Schema description coverage is 0%, but the description explicitly documents both parameters in the Args section with clear meanings: 'site_url: The URL of the site' and implicitly 'self' (though less clear). It compensates well for the schema gap, though 'self' parameter semantics remain ambiguous.

Input schemas describe structure but not intent. Descriptions should explain non-obvious parameter relationships and valid value ranges.

Purpose5/5

Does the description clearly state what the tool does and how it differs from similar tools?

The description clearly states the verb ('Get') and resource ('list of URLs with crawl issues for a specific site'), specifying it's for Bing's crawler. It distinguishes from siblings like get_fetched_urls (which retrieves fetched URLs) or get_crawl_stats (which provides statistics rather than issues).

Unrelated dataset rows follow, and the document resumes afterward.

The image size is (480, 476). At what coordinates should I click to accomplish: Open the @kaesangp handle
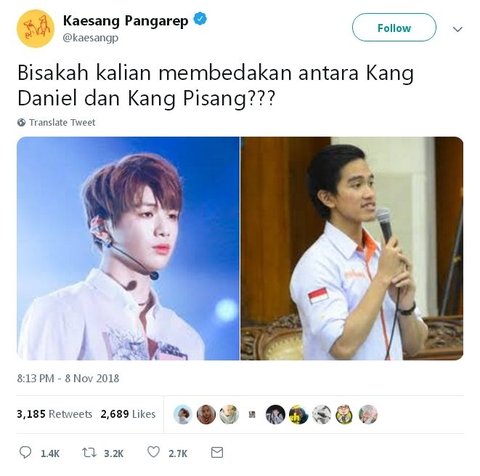click(90, 38)
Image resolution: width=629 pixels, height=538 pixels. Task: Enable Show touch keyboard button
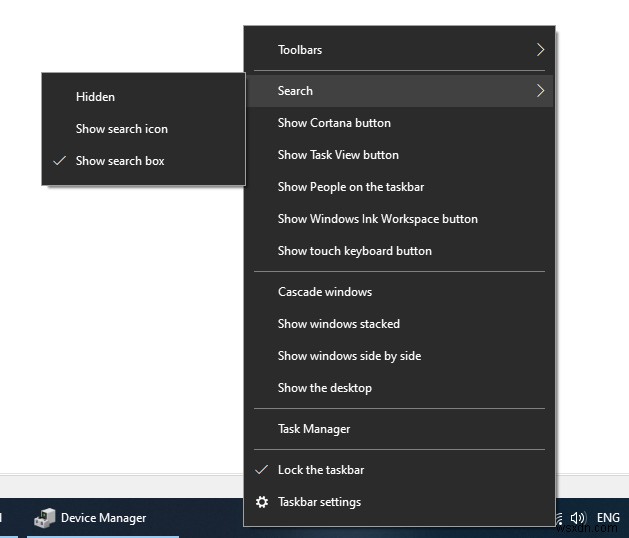click(x=354, y=251)
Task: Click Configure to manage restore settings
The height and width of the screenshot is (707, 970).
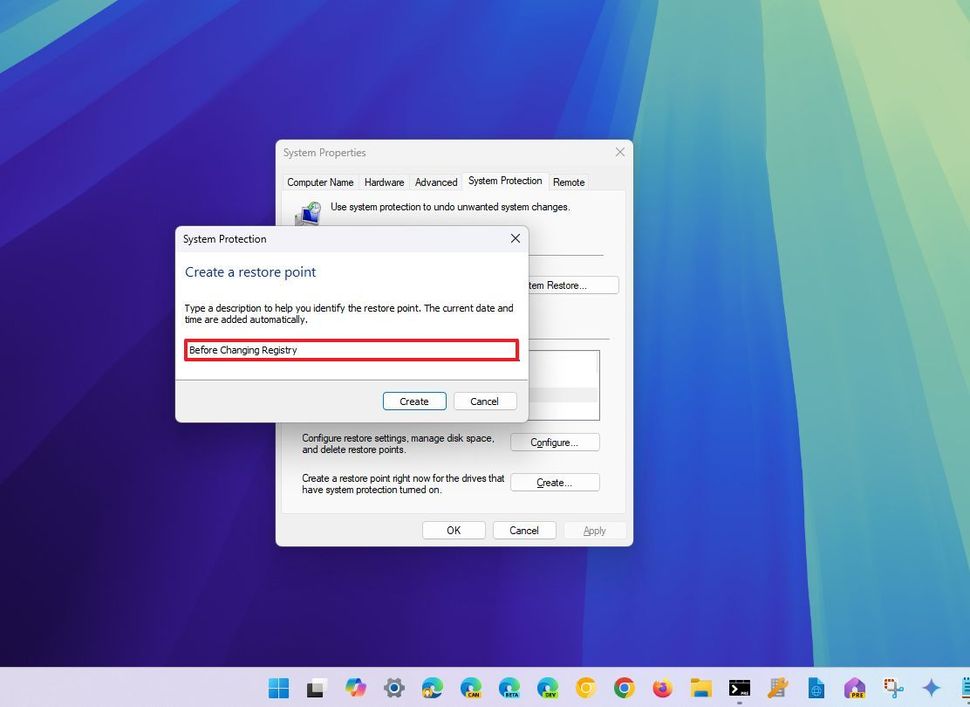Action: [x=555, y=442]
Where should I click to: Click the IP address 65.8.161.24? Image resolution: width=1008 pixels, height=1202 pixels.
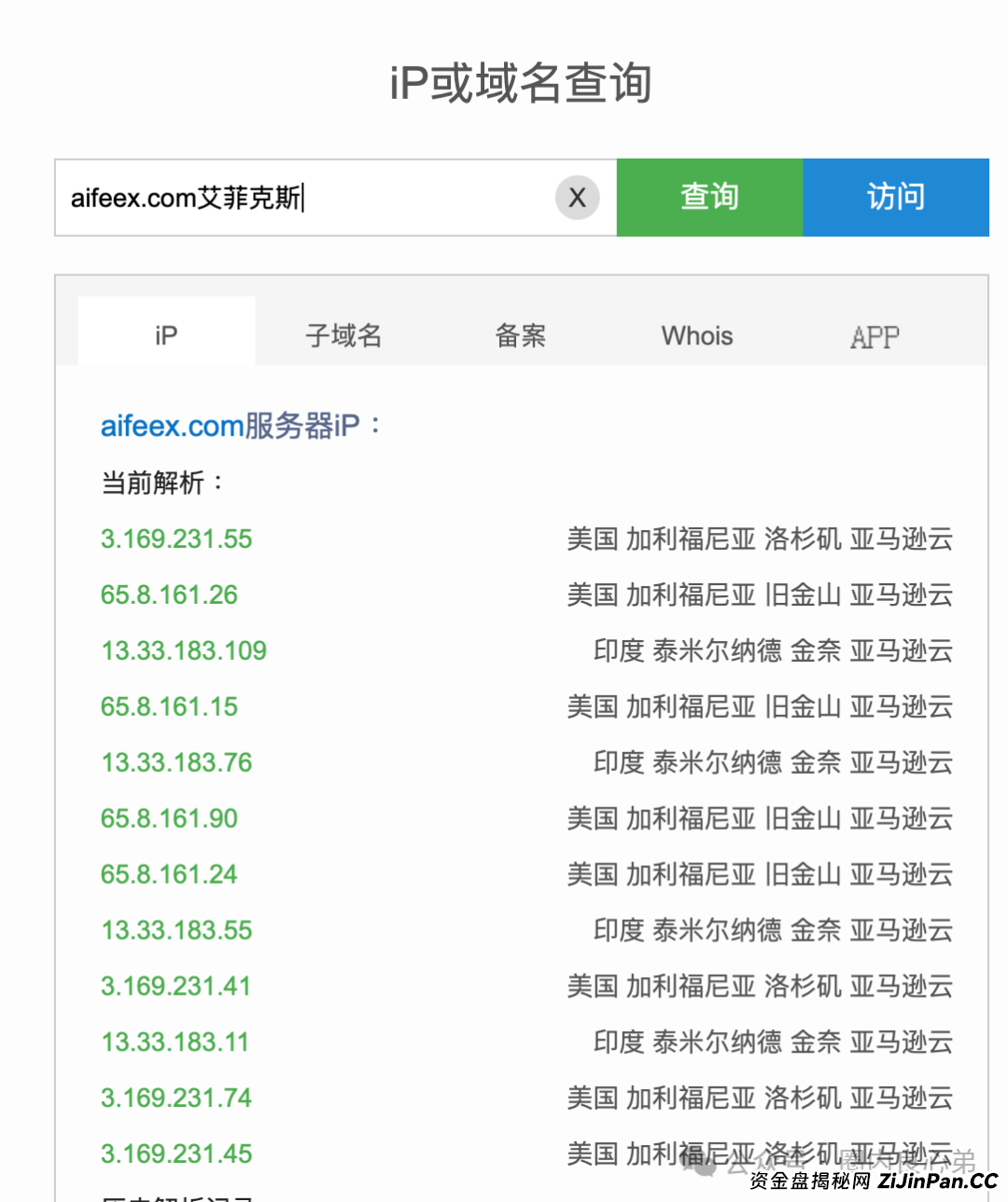(169, 874)
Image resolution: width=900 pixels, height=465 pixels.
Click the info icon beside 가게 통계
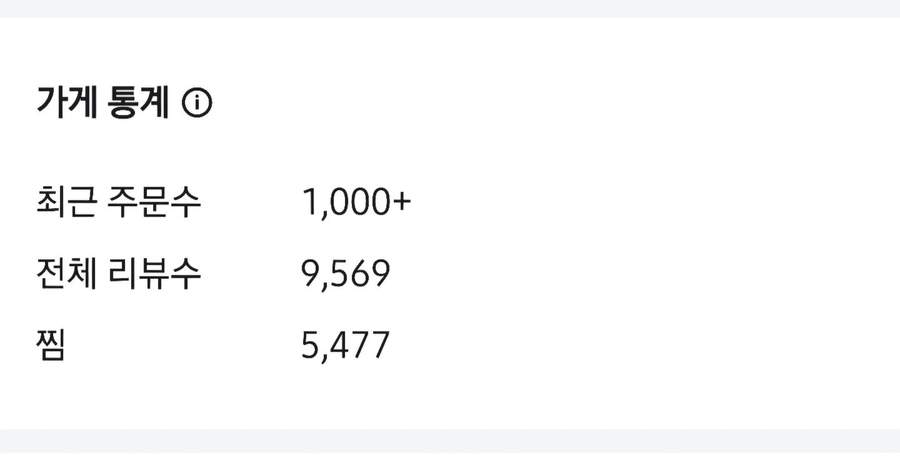click(x=198, y=102)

Agents choose between tools based on descriptions. A clear purpose with a specific verb and resource helps agents select the right tool.

Usage Guidelines3/5

Does the description explain when to use this tool, when not to, or what alternatives exist?

The description implies usage when needing to identify pages with crawl problems, but doesn't explicitly state when to use this versus alternatives like get_fetched_url_details (for specific URL issues) or get_crawl_settings (for configuration). No exclusions or prerequisites are mentioned.

Agents often have multiple tools that could apply. Explicit usage guidance like "use X instead of Y when Z" prevents misuse.